All kinds of employees are pitching in to help out.

On-air time is not part of Frank Kulbertis' job description as the station’s regional sales manager. But he’s been hosting for hours, even giving out his personal cellphone number.

“If you are up on the hills in Bennett Valley, you need to be evacuating,” Kulbertis instructs listeners. “I know you don’t want to lose your home, nobody would want to, but life over property.”

At one point he pauses to thank an engineer who comes to bring in a fan -- it’s hot in the studio and smells smoky. “We’re running off a generator,” Kulbertis tells listeners.

Frank Kulbertis holds a list of evacuation centers in the area. (Ninna Gaensler-Debs/KQED)

Much of the news has been coming from listeners texting or calling in to share what they’re seeing or experiencing.

Hosts read information on shelter capacity or school closures scribbled down on pieces of paper. The fan keeps blowing the papers off the desk, so they have to snatch them out of the air or scoop them off the ground while relaying information.

It’s personal for KZST

Even for a veteran host like Darren McCormick, this is uncharted territory.
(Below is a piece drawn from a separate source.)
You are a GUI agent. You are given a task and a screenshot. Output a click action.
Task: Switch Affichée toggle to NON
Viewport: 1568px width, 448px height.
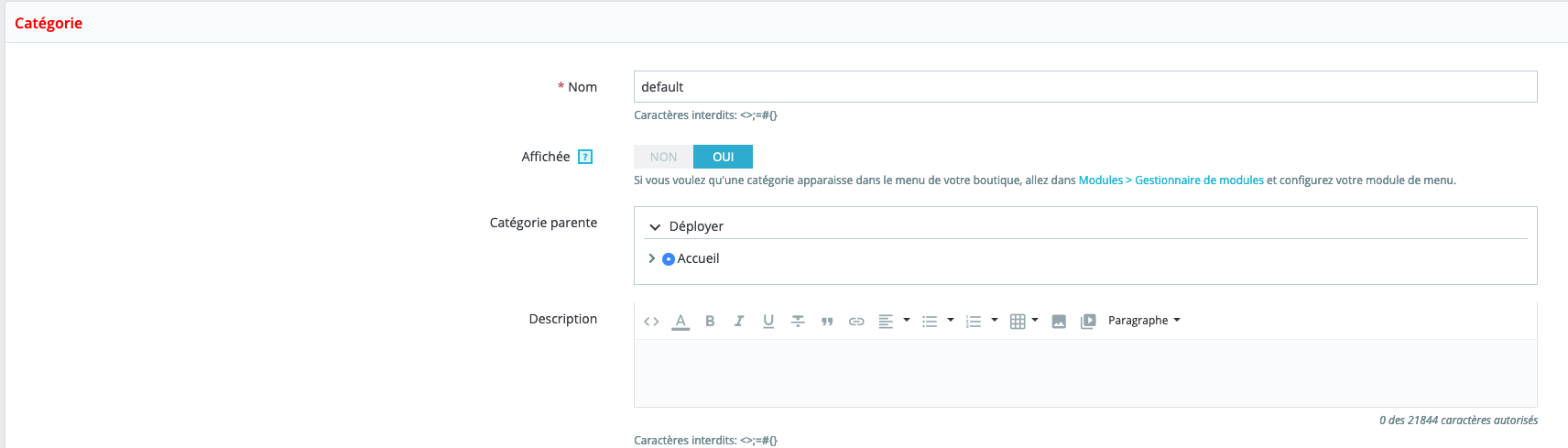pos(663,157)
“You know I played music, I have trivia,” he says. “I talked about events and things like that, but I'm not used to sitting in a chair talking for hours and hours about tragedy.”

And the tragedy is also his own. Minutes before he sat down with me, McCormick learned he can’t go home -- his neighborhood is now an evacuation zone. He looks exhausted.
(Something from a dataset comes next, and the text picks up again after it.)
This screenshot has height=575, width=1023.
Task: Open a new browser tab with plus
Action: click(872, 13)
“This is a nightmare,” he says, shaking his head. “I was saying earlier, 'Can I wake up now?' Wake me up.”

The wildfires are still nowhere near fully contained, but station owner Zlot says we need to think ahead to California’s next major disaster -- like an earthquake.

Mike Adams and Darren McCormick look over notes before sharing on-air. (Ninna Gaensler-Debs/KQED)

“You know you're not going to have cell, you're not going to have power,” Zlot speculates. “You won't have anything. What do you do? Now you might have the radio. That's where we come in.”

If you tune in, you may hear hosts yelling into the other room, asking someone to move their car because fires are getting closer, or you may hear a marriage and family therapist who talks about the very messy and painful stages of grief.

Wednesday morning KZST’s generator failed, and they scrambled to find yet another backup power source. But they were only off the air for about an hour and a half before they were back.

“We’re going to be with you throughout the evening,” Kulbertis tells listeners, “and as long as we need to be, to keep you informed about the wildfires that are raging throughout Sonoma County.”

A version of this story originally aired on KALW's Crosscurrents.